**Exercise brief:** In the entries below, the lines from the one with "Switch to the" through the one with "Viewport: 932px width, 560px height." are to be copied exactly; both ends count.

**Stored records:**
════════════════════
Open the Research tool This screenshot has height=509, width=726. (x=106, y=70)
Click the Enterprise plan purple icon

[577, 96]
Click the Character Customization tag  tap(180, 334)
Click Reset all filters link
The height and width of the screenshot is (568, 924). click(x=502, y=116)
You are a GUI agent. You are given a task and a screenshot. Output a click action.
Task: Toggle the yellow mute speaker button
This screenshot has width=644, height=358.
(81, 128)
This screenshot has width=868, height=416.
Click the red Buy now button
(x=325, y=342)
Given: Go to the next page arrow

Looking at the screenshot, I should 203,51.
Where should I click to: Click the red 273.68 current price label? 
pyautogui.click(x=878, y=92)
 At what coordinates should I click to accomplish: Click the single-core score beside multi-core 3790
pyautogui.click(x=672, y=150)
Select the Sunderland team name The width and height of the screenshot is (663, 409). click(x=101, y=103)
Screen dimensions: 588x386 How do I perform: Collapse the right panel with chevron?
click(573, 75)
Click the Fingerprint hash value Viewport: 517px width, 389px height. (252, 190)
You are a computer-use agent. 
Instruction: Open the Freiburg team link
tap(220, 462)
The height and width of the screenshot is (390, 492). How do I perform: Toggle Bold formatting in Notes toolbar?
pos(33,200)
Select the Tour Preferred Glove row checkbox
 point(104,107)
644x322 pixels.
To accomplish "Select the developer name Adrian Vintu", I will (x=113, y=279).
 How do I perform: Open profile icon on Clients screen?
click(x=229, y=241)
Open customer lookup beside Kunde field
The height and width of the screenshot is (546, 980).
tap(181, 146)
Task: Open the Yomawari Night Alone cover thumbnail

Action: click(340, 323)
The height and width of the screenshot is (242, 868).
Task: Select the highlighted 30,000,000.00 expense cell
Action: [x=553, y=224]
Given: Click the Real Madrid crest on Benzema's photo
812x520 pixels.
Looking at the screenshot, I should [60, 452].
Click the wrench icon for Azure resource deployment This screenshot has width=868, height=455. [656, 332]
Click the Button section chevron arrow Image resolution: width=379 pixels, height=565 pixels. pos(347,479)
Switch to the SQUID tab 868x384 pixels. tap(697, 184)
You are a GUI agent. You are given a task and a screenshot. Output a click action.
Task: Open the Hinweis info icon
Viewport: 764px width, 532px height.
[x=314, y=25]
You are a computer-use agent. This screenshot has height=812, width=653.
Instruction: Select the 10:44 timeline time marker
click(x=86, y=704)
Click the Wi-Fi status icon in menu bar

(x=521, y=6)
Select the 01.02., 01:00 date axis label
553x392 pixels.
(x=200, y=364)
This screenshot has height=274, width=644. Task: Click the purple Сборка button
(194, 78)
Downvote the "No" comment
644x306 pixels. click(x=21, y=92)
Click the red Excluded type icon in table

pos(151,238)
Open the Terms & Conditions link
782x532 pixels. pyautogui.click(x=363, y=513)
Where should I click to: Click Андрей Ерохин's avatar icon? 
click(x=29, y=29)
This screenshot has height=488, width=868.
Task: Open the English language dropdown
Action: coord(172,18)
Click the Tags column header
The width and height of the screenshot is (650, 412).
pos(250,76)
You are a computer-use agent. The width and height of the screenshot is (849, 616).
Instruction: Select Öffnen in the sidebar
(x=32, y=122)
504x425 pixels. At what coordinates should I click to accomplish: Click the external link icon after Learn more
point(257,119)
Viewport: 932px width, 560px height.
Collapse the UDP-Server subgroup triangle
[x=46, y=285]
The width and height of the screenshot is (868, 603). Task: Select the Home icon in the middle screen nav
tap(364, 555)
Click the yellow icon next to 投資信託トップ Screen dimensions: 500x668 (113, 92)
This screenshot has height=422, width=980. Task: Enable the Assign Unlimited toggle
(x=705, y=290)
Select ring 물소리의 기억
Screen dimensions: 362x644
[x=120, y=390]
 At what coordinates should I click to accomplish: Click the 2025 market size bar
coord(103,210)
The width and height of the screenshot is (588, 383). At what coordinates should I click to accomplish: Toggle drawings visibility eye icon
════════════════════
**Answer for this exercise:**
Switch to the SQUID tab 868x384 pixels. tap(697, 184)
You are a GUI agent. You are given a task and a screenshot. Output a click action.
Task: Open the Hinweis info icon
Viewport: 764px width, 532px height.
[x=314, y=25]
You are a computer-use agent. This screenshot has height=812, width=653.
Instruction: Select the 10:44 timeline time marker
click(x=86, y=704)
Click the Wi-Fi status icon in menu bar

(x=521, y=6)
Select the 01.02., 01:00 date axis label
553x392 pixels.
(x=200, y=364)
This screenshot has height=274, width=644. Task: Click the purple Сборка button
(194, 78)
Downvote the "No" comment
644x306 pixels. click(x=21, y=92)
Click the red Excluded type icon in table

pos(151,238)
Open the Terms & Conditions link
782x532 pixels. pyautogui.click(x=363, y=513)
Where should I click to: Click Андрей Ерохин's avatar icon? 
click(x=29, y=29)
This screenshot has height=488, width=868.
Task: Open the English language dropdown
Action: coord(172,18)
Click the Tags column header
The width and height of the screenshot is (650, 412).
pos(250,76)
You are a computer-use agent. The width and height of the screenshot is (849, 616).
Instruction: Select Öffnen in the sidebar
(x=32, y=122)
504x425 pixels. At what coordinates should I click to accomplish: Click the external link icon after Learn more
point(257,119)
Viewport: 932px width, 560px height.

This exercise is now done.